The MV Georich

The MV Georich of George & Peter Lines which was built in 1961 is the oldest sailing cruiser ferry of Cebu. In the Philippines she is only beaten by the MV Bounty Cruiser of Evenesser Shipping of Zamboanga in “seniority” as that ship was built in 1956. MV Georich is also one of the ships in the Philippines which the most number of consecutive sailing years here at 41 years total because this ship arrived here way back in 1975 when it was still the era of cruisers.

With that span of service, MV Georich has already sailed the a big portion of the routes served by George & Peter Lines now and before and that includes Maasin, Surigao, Zamboanga, Dumaguete and Dapitan but maybe not Iligan, Tubod, Plaridel, Oroquieta or Lazi as far as I know. As of now, she is serving as one of the Dumaguete and Dapitan ships of George & Peter Lines whose route network has already compacted.

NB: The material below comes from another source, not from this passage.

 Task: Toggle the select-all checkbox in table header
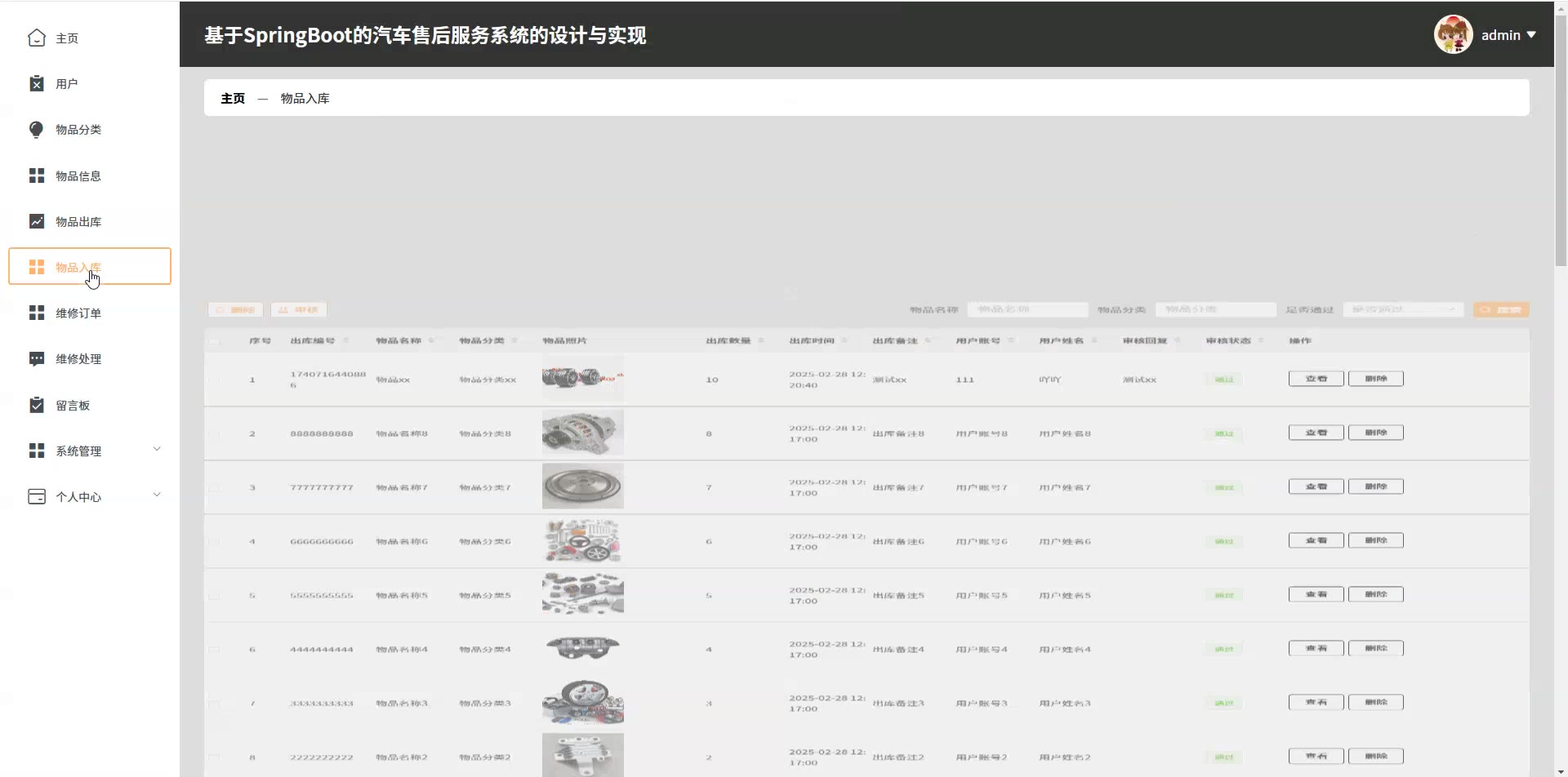tap(214, 341)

MV Georich was one of the three ships acquired by George & Peter Lines from the shipping company Sado Kisen KK of Japan. All of those three were cruiser ships and MV Georich was the first to come followed by MV Jhufel in 1977 and then MV Geopeter in 1978, all in the time when cruisers were still the ships arriving in the Philippines from Japan. Incidentally. MV Jhufel is a true sister ship of MV Georich.

MV Georich was born as the MV Namiji Maru. She was built by the Niigata Engineering Company, Ltd. in the Niigata shipyard and she was completed in April of 1961. Her permanent ID was IMO 5246269.

The ships’s external measurements were 57.0 meters length over-all by 9.3 meters extreme breadth with a depth of 4.1 meters. She measured 806 tons in gross registered tonnage with 770 tons in deadweight tonnage. She was equipped with a single Niigata marine diesel engine producing 2,000 horsepower which gave her a sustained top speed when new of 16 knots and 17 knots in bursts. 

She has a boom ahead of the bridge which also served as the front mast and there is an amidship mast. The ship had two passenger decks in Japan but the scantling of the upper deck was not full. Above that is the accommodations for the crew and on another deck above that is the bridge. This steel-hulled ship had a high prow and she has a raked stem and a cruiser stern. The low center funnel is located right behind the bridge.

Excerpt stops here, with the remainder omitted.